In an 11th-hour comment filed with federal regulators, the state Department of Environmental Conservation has called for an assessment of “cumulative environmental impacts” from potential shale gas drilling operations along the route of the proposed Constitution Pipeline.
The official cutoff date for environmentally-related “scoping” comments on the $750 million pipeline project was Friday. However, officials have said the Federal Energy Regulatory Commission will continue to accept subsequent letters it receives regarding the natural gas transmission system.
The comment from DEC was sent Wednesday on behalf of the agency by one of its lawyers, Patricia Desnoyers.
Desnoyers stated in her six-page letter that FERC must evaluate “whether the pipeline could reasonably serve as a collector line for additional supply from New York Marcellus and Utica Shale formations.”

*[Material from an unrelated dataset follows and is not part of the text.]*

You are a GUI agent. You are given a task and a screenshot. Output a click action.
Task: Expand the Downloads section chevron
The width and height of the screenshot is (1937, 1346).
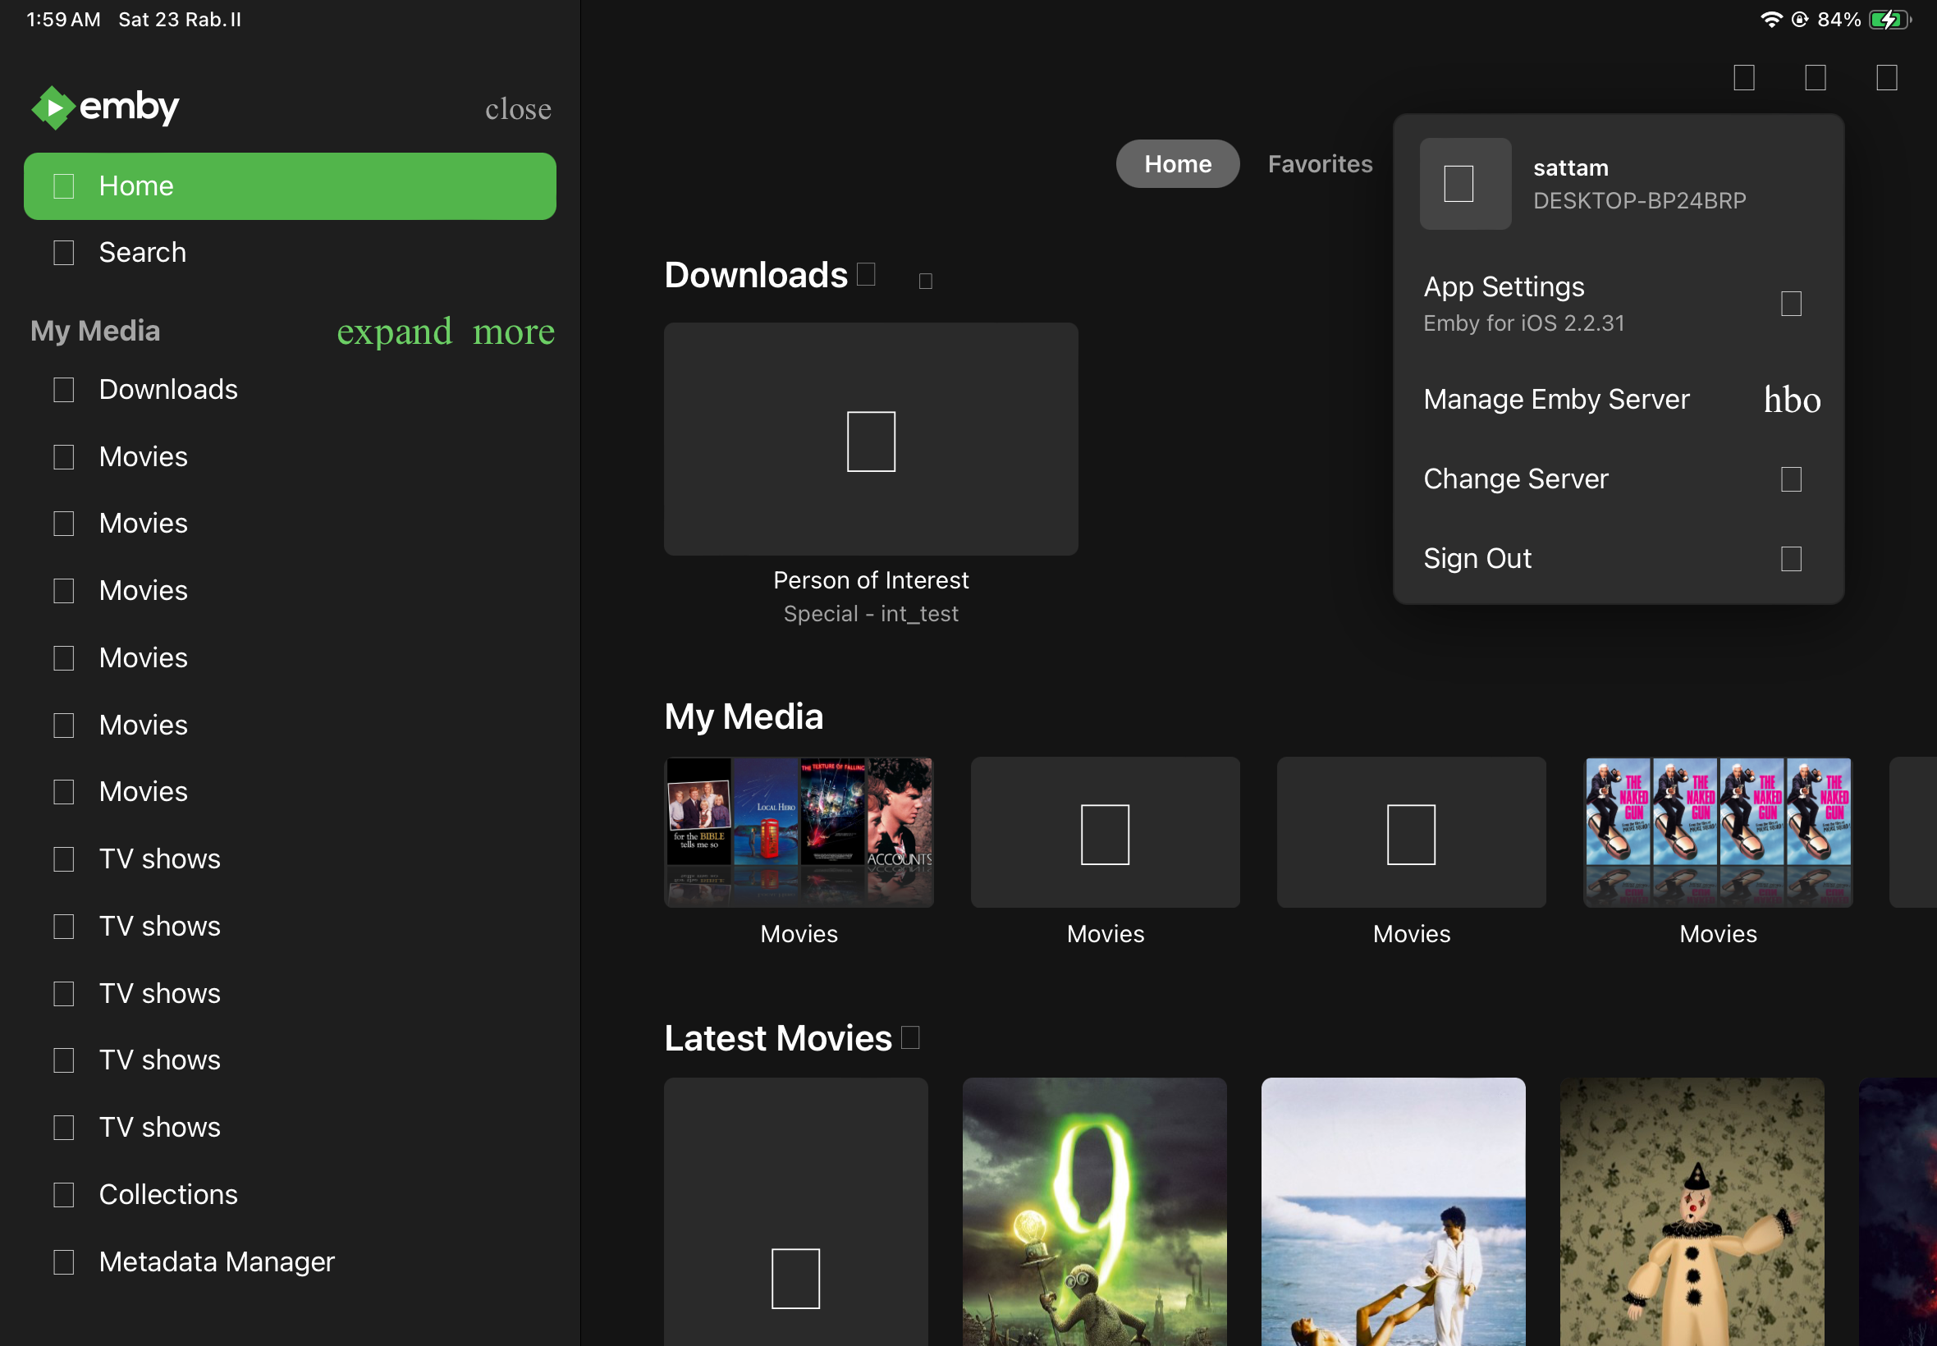point(866,275)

Desnoyers went on to note that the planned pipeline route — running from Susquehanna County, Pa., to the town of Wright in Schoharie County — “has the potential for development of natural gas extraction” from both the Marcellus and Utica formations.
One of the organizers of the grassroots group that has formed to fight the project, Anne Marie Garti of East Meredith, said the DEC comment has “huge” implications.
“They have demanded a cumulative impact statement that incorporates a whole buildout of hyrdrofracking throughout this area,” said Garti, a law school student who pressed FERC for the very type of analysis that the DEC now wants the federal agency to conduct.
She pointed out that if the pipeline project moves forward, DEC will be asked to approve several aspects of the pipeline. She said the fact that the agency is now on record as urging FERC to undertake a full review of the environmental impacts of nearby shale gas drilling activities gives the federal regulators little choice but to accede to the state agency’s request for such an evaluation.